Wednesday, 3 February 2010

A walk on the mountain

The weather was cool when I woke this morning and so I went for a walk on the mountain near my house. I used to go up there every day and once autumn comes I probably will again. The area is part of a nature reserve so that, although it's very close to the centre of the city, it has mostly been allowed to remain as pristine bushland. You almost always see at least a couple of kangaroos - and more often great mobs of them - and occasionally, if you're really lucky, a lone wallaby. I once saw an echidna crossing one of the pathways and I have spotted tawny frogmouths from time to time.
I never used to like bush much. This was partly stubbornness on my part. I knew lots of keen campers and bush walkers when I was young and most of them seemed to be slightly evangelical about Australia's great outdoors. As they usually emerged from their stays in the scrub looking as dishevelled as banksia men, their insistence that it was lovely out there didn't convince me - and anyway I hate being told that I will absolutely adore something. I don't know why but I almost immediately decide I won't.

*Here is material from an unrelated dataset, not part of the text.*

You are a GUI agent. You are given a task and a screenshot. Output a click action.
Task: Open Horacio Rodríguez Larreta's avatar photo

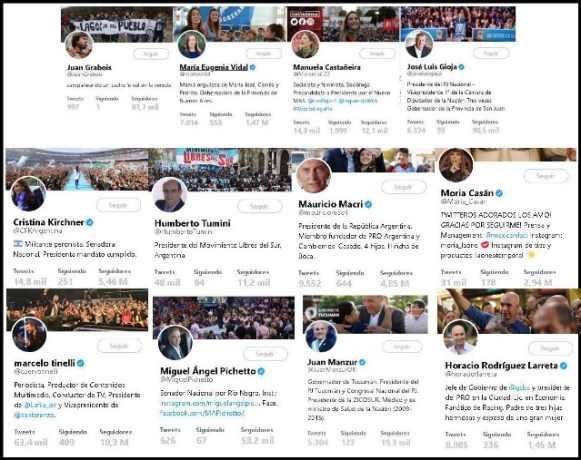click(x=460, y=337)
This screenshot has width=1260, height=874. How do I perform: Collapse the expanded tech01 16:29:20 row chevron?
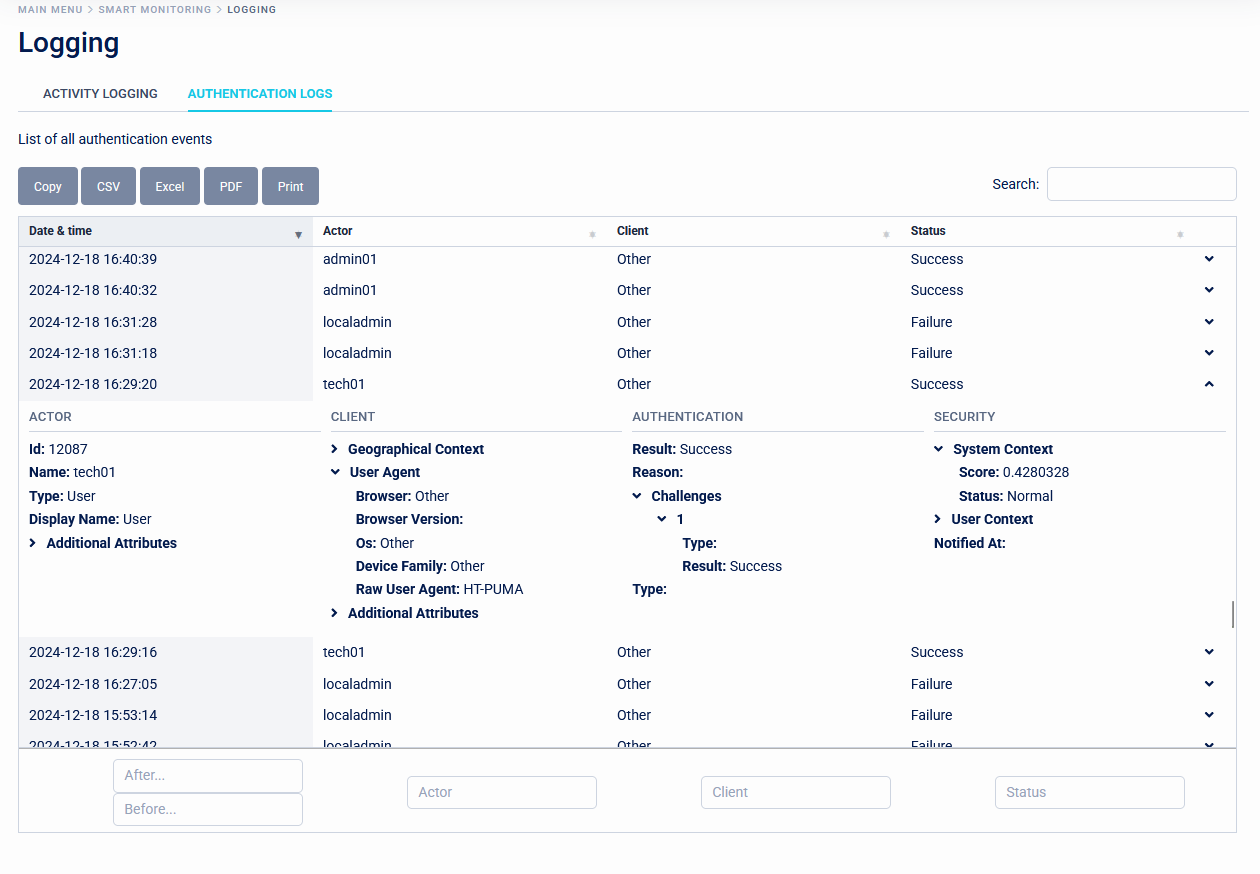click(x=1209, y=384)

The other factor at work, of course, was unfamiliarity. Although I'd been brought up on Mary Grant Bruce and travelled to Australia a lot in my childhood, I never lived here full-time until my teens. The part of Australia we always came to when I was a kid - the Western District of Victoria - is pretty heavily farmed in any case. I love that landscape, but there is little bushland left there any more. I had lived in the tropics as a small child - in Malaysia - but thereafter I'd been brought up in England. There to qualify as pretty a landscape is usually lush and also fairly obviously tamed by man. The countryside has been lived in and cultivated for so long that all its wildness has vanished. It is cut up and controlled and tidied and designed. And it is very green.
The bush is none of those things. At first, to the European eye, it can look dusty, rather colourless and extraordinarily untidy. The ground is littered with dead wood and bark and from a distance the lower trunks of most of the trees look as if they are covered in peeling wallpaper. The foliage of everything merges initially into a uniform greenish grey.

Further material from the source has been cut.